Our study has some limitations. First, we did not control for factors that have been shown to influence leakage, such as the level of PEEP [4, 5] and the tracheal tube size [4]. Second, the cuff pressure was set at 30 cm H2O just before the suctioning maneuver to study the effect of suctioning per se. This does not reflect the clinical practice, where the cuff pressure is usually checked every 8 hours;one study showed that patients intubated with PVC-cuffed tracheal tubes spent 26% of recording time at a cuff pressure below 20 cm H2O [19]. Moreover, we are unaware of the pattern of leakage in the hours following the suctioning maneuver and we did not evaluate the effect of repeated periodic suctioning maneuvers.
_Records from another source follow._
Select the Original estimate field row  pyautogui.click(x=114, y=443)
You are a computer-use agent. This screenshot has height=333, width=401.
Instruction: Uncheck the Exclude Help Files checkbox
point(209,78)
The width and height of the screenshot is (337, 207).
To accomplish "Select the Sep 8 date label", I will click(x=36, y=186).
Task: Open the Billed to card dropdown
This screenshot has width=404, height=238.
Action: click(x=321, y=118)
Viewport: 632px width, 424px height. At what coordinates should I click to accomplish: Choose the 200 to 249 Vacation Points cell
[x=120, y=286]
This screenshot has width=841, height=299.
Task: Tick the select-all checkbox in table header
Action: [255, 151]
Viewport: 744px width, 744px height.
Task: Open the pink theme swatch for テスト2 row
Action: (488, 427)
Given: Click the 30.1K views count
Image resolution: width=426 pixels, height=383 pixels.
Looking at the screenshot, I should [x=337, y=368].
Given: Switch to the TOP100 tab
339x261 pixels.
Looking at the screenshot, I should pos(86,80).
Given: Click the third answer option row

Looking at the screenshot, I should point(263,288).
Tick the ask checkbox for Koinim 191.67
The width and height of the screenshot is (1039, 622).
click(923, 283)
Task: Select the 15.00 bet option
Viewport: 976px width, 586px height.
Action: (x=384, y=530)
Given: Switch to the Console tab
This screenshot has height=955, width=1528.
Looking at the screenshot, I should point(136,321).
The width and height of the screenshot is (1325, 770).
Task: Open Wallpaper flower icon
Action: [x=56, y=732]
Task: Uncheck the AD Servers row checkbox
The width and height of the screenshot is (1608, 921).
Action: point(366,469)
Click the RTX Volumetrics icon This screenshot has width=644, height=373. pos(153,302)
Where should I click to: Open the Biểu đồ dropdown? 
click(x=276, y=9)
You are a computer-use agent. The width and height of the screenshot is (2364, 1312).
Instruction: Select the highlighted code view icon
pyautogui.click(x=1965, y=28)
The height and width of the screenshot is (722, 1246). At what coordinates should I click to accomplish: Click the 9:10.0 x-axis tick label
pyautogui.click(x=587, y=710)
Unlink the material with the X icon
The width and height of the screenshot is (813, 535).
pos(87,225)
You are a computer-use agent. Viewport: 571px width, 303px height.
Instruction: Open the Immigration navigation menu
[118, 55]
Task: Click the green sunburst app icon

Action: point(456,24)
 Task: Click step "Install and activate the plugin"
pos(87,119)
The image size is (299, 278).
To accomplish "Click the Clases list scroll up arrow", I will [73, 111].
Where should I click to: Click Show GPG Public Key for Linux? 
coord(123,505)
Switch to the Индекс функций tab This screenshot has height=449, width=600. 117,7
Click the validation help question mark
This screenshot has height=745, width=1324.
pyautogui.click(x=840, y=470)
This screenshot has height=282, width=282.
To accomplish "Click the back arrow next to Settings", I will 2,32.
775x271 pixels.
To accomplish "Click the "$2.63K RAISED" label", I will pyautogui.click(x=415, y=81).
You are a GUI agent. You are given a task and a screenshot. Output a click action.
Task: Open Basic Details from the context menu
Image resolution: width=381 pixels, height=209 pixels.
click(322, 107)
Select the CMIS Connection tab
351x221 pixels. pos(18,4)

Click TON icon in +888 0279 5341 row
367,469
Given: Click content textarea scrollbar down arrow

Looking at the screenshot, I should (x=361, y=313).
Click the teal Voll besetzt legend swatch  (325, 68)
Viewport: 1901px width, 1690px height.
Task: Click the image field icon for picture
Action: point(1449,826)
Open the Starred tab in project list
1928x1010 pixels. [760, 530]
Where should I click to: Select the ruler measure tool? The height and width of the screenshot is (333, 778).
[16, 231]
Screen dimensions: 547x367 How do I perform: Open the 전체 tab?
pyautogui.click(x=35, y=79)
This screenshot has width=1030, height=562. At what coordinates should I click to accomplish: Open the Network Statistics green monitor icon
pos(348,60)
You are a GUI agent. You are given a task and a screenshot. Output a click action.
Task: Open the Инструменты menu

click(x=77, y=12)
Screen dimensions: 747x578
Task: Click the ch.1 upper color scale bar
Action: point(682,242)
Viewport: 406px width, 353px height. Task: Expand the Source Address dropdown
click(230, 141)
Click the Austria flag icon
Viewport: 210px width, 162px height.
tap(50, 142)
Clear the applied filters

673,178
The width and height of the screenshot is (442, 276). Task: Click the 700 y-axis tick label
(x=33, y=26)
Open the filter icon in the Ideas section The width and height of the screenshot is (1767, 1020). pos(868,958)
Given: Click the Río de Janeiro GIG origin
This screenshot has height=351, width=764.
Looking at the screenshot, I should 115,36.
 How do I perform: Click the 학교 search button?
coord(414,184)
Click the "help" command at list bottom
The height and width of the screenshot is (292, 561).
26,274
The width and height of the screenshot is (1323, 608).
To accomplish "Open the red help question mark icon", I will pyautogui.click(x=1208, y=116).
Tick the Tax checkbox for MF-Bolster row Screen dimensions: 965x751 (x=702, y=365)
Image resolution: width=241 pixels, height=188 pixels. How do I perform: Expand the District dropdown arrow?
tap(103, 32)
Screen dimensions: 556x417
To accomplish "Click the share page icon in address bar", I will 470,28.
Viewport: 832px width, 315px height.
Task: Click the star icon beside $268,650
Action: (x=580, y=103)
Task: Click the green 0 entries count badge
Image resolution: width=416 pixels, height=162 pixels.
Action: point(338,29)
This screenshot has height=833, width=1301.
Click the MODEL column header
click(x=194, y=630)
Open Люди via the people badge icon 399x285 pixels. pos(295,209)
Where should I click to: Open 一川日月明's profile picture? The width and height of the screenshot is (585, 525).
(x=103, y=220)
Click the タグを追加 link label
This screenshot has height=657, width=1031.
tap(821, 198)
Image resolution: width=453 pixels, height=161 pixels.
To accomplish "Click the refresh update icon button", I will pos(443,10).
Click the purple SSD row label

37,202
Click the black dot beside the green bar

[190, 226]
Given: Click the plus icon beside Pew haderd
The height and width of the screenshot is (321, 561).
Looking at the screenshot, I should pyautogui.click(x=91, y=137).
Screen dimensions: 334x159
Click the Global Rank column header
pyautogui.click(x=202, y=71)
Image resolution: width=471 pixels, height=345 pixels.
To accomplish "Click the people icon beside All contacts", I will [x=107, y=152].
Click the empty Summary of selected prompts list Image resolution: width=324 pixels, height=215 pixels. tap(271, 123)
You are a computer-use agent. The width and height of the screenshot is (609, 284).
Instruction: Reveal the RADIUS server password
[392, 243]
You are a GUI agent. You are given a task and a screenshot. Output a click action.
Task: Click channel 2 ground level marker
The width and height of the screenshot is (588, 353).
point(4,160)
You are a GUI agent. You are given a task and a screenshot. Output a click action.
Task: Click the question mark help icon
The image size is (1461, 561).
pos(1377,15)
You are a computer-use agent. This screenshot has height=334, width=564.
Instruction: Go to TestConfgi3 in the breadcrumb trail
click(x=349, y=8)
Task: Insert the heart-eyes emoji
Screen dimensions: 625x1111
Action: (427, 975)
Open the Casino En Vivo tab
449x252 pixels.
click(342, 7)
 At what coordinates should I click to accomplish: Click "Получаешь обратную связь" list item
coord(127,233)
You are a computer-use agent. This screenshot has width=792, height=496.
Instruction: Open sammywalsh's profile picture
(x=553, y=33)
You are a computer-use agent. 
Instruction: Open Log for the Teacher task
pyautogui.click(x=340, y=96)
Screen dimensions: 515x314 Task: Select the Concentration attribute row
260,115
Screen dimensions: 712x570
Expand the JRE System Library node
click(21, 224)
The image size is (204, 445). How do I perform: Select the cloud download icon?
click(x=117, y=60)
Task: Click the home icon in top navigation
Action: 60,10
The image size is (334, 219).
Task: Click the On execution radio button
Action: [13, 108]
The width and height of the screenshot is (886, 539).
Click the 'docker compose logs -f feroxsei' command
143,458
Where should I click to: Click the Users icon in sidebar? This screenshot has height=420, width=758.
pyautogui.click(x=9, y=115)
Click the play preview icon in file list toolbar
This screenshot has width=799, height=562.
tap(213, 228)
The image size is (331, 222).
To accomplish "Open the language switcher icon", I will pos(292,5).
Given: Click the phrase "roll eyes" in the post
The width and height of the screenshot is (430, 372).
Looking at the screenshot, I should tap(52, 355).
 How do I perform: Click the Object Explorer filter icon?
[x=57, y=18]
Finally, the suction procedure we used was the worst condition favoring leakage and does not comply with recent guidelines, which recommend a negative pressure <150 mmHg and a ratio of suction catheter outer diameter to tracheal tube internal diameter <0.5, with the objective to limit the fall of intratracheal pressure [20]. The higher the suction pressure, the greater the rate of leakage will be [7]; also using a suction catheter with a large outer diameter increases endotracheal tube resistance and aspirated gas is not rapidly replaced by the inspiratory flow from the ventilator, thus increasing the fall of intratracheal pressure.

Conclusions

In patients intubated with a PVC-cuffed tracheal tube cuff, in the conditions of the study (PEEP ≥5 cm H2O, cuff pressure set at 30 cm H2O), a single tracheal suctioning maneuver did not increase the risk of aspiration in the trachea under the cuff.